President Bush’s nomination of John Bolton to become United Nations ambassador began as an embarrassment and is ending as a disgrace. The Senate Foreign Relations Committee was right to delay a scheduled vote and resist being railroaded by the administration into approving him.

Bolton’s infantile crack that it would make no difference if the U.N. lost its top 10 floors already testified to his unfitness to serve as the United States’ diplomat to the world. It may have been Bush’s right to appoint someone provocative yet capable. But the revelations that have emerged over the past weeks in the Senate call into question Bolton’s basic ability to do the job.

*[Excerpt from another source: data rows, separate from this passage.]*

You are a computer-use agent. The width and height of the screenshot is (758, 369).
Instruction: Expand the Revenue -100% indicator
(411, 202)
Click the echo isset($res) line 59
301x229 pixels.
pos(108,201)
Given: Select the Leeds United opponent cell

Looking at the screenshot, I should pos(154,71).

On issue after issue, whether North Korea or Iraq, Bolton has wielded a wrecking ball. It might be possible to wave off one allegation of the misuse of intelligence — infighting always takes place in the government bureaucracy — but Bolton appears to have willfully and systematically suppressed and misused classified information, including bullying civil service officials who dared to challenge his apocalyptic assessments of North Korean, Iraqi and Cuban weapons programs. Former CIA Deputy Director John McLaughlin apparently had to intervene to protect a Latin American analyst from Bolton’s wrath; Carl W. Ford Jr., the State Department’s former assistant secretary of intelligence and research — the only government bureau to get it right on Iraq — describes him as a “serial abuser.” And Sen. Chris Dodd (D-Conn.) is rightly inquiring about Bolton’s unusual request to look at National Security Administration intercepts and why he asked for the identities of analysts. Why indeed?

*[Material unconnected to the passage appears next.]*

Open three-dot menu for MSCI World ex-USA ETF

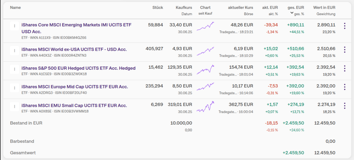pos(344,49)
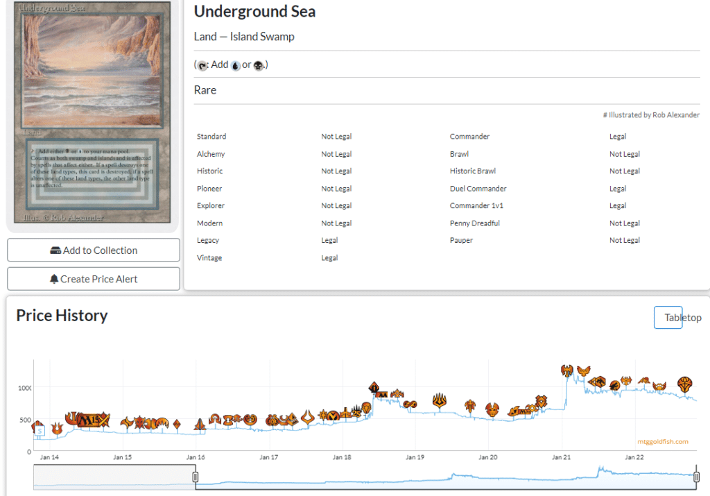Image resolution: width=710 pixels, height=496 pixels.
Task: Click the black skull mana symbol
Action: click(x=258, y=65)
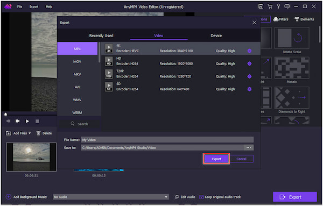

The best case that can be made for Bolton is that he’s no worse than other neoconservative officials in the Pentagon who manipulated intelligence about Iraqi weapons of mass destruction. But Bolton also appears to have a mean streak, a pattern of arrogant recklessness that bodes ill for this assignment. If there is anyone in the U.S. government who needs to be infinitely patient, it’s the ambassador at the U.N., who must constantly engage representatives of dozens of nations — diplomats Bolton would no doubt find infinitely annoying. Not only does he lack the temperament for the job, it’s hard to imagine why he’d want it.

Bolton surely can’t want the job now, with the world on notice that even the Republican Senate has its misgivings about his nomination. Bush may find it hard to back down, so Bolton should do him and his country a favor and step aside. Maybe there is a consolation prize the White House could offer him. How about ambassador to France?